Révélées il y a quelques années, ces nanoparticules qui sont sécrétées par des cellules de différents tissus ou organes, jouent un rôle clé dans le transport du matériel biologique entre cellules/tissus. Des études ont même montré que les vésicules libérées par certaines cellules immunitaires, les lymphocytes T, amélioraient la fonction des vaisseaux sanguins et protégeaient le cœur lors d’un infarctus du myocarde. C’est pourquoi les VE constituent un approche thérapeutique innovante. Pouvoir tirer parti de leur capacité de renouvellement cellulaire pour les cellules cardiaques contractiles, permettrait donc une meilleure cicatrisation du coeur. Un motif d’espoir pour les 80 000 personnes qui chaque année en France sont victimes d’un infarctus du myocarde.

Le co-fondateur de Poietis Bruno Bruisson, m’explique : « Le mécanisme d’action des cellules souches est essentiellement paracrine et implique notamment la libération de vésicules extra-cellulaires qui, en transférant leur contenu dans les cellules cibles, peuvent activer des voies de signalisation cardio-protectrices. Ce projet vise à bio-imprimer ces vésicules dans un gel biocompatible afin d’induire une distribution spatiale homogène permettant d’optimiser leur libération dans le myocarde. Nous devrions mener, au moins dans la première partie du projet, en parallèle le développement et l’évaluation d’un patch bioimprimé fonctionnalisé soit par des cellules souches mésenchymateuses différenciées à partir d’iPSC soit par des vésicules endocrines produites par ces cellules. »

« Cela matérialise la versatilité de notre plateforme de bio-impression et l’extension de son portefeuille d’applications »

Plateforme de Bio-impression NGB

Plateforme de Bio-impression NGB (crédits photo Poietis)

Succédant à une première phase de preuves de concept, cette collaboration entre Poietis et le Centre de recherche cardiovasculaire PARCC – Inserm – Université Paris Cité – UMR 970 et Service de Chirurgie Cardio-vasculaire, hôpital Européen Georges Pompidou, vise dans un premier temps à mettre en place un modèle animal et à évaluer l’efficacité d’un biomatériau bio-imprimé sur un modèle d’insuffisance cardiaque in vivo. Les premiers essais cliniques pourraient avoir lieu d’ici trois à quatre ans.

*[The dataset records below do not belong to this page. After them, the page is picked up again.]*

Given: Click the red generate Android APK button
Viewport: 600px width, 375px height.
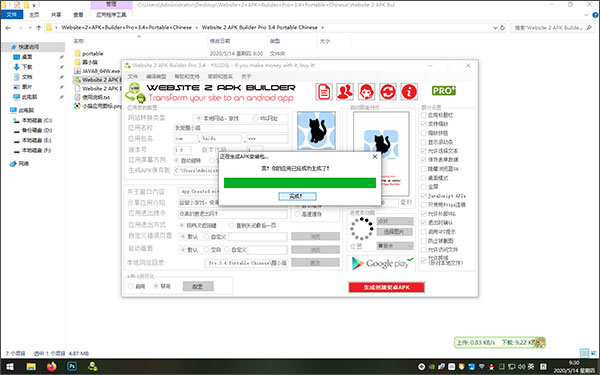Looking at the screenshot, I should (x=386, y=287).
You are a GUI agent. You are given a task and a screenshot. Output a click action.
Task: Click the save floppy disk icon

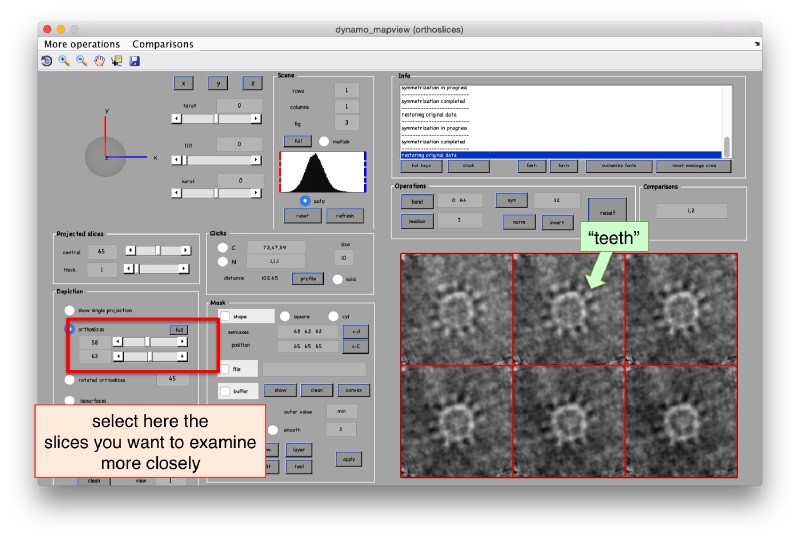(135, 61)
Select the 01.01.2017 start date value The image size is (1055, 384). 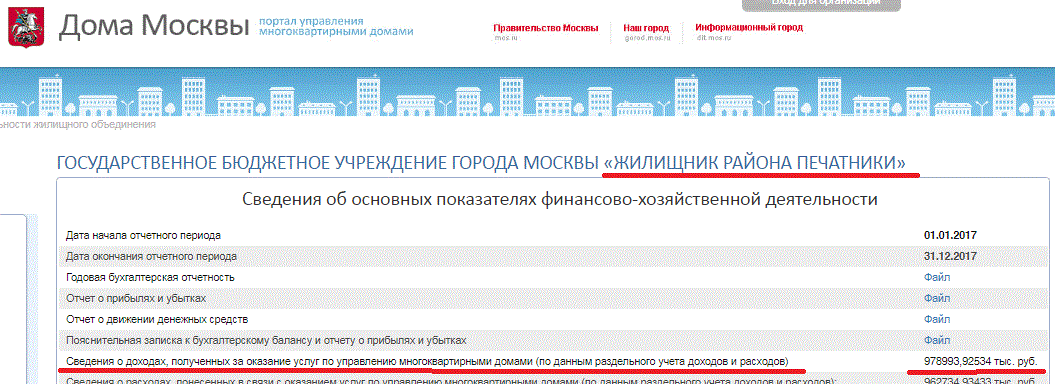click(950, 235)
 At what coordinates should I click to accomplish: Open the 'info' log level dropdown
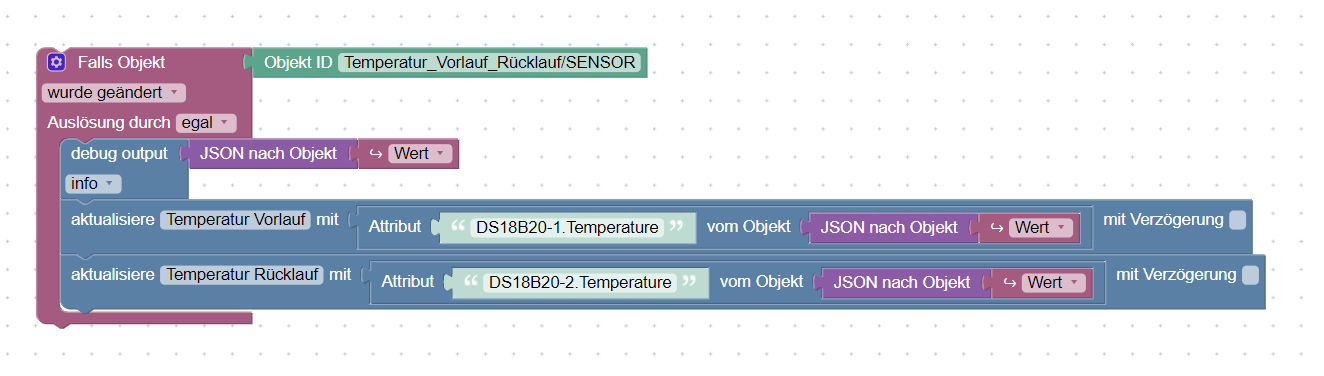pos(93,184)
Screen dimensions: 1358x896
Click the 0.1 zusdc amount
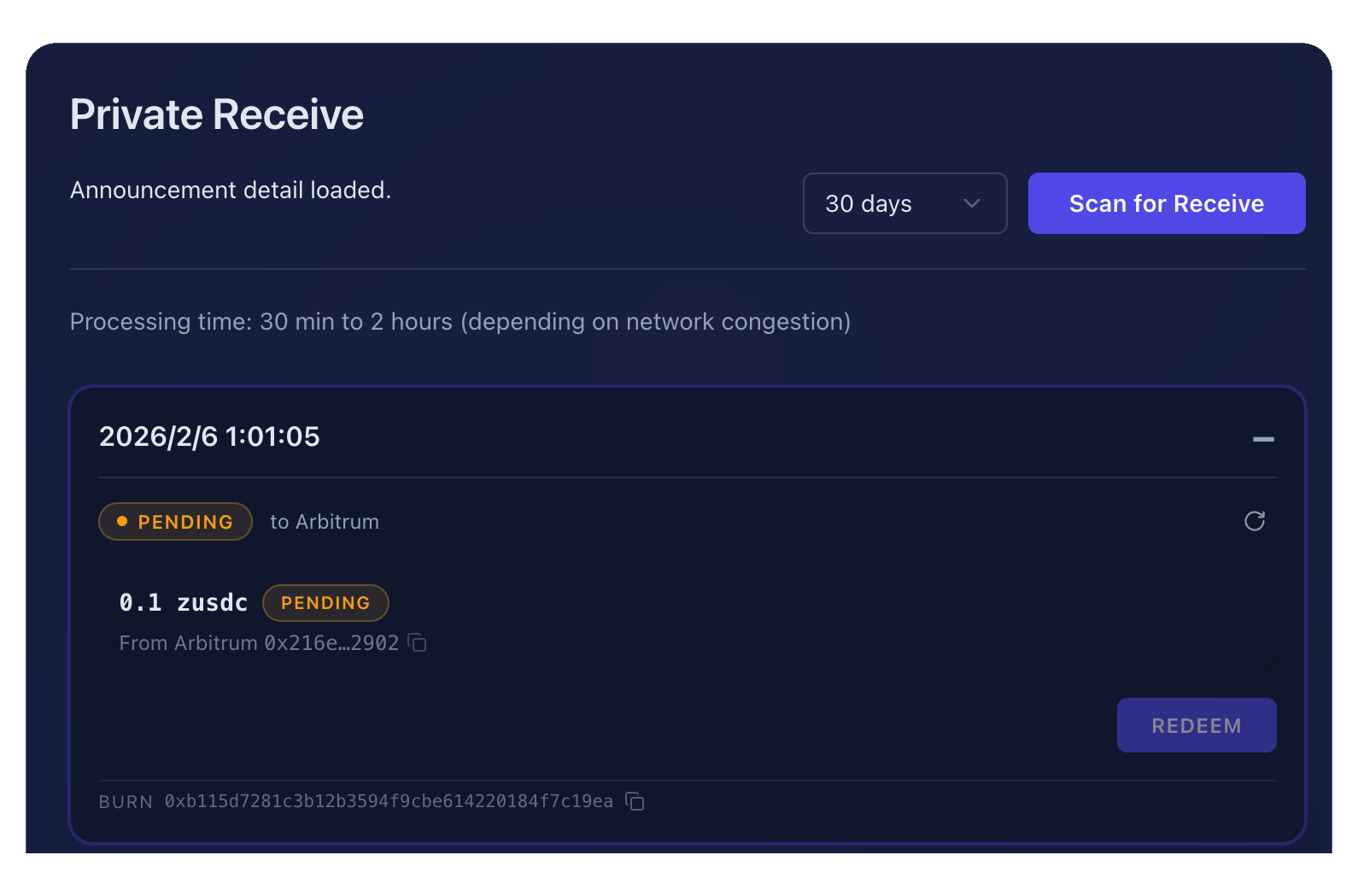[x=184, y=603]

Poietis précise que si l’indication clinique retenue en priorité est le traitement de l’insuffisance cardiaque, la mise en évidence du rôle bénéfique du patch co-développé (en vue d’une thérapie cellulaire et/ou acellulaire) pourrait concerner d’autres secteurs de la médecine régénérative, notamment ceux de la cicatrisation cutanée, des maladies oculaires et de certaines pathologies intestinales inflammatoires.

« L’insuffisance cardiaque est souvent la conséquence ultime de différentes maladies cardiovasculaires. » commente Le Professeur Menasché. « La combinaison de la maîtrise technologique de Poietis en bioimpression avec notre expertise dans les thérapies par cellules souches, ou les facteurs bioactifs qu’elles produisent, pourrait déboucher relativement vite sur une nouvelle stratégie thérapeutique. »

Bruno Brisson, Directeur Business Développement de Poietis, ajoute « Nous sommes très heureux de la mise en place de cette nouvelle collaboration en recherche translationnelle avec une équipe leader au niveau international en chirurgie cardiaque, et pionnière de la thérapie cellulaire pour soigner l’insuffisance cardiaque. Cela matérialise la versatilité de notre plateforme de bio-impression et l’extension de son portefeuille d’applications. »

Soulignant l’intérêt grandissant pour sa technologie de bioimpression, Poietis a officialisé un autre rapprochement il y a quelques jours. Il concerne cette fois-ci un partenaire espagnol dénommé CREATIO, le Centre de Production et de Validation des thérapie innovantes (MTI) de l’Université de Barcelone (UB). Celui-ci a l’intention d’utiliser sa plateforme de bioimpression NGB dans le cadre de diverses collaborations en recherche fondamentale et translationnelle, mais aussi la fabrication de médicaments de thérapie innovantes (MTI) pour d’autres hôpitaux en Espagne.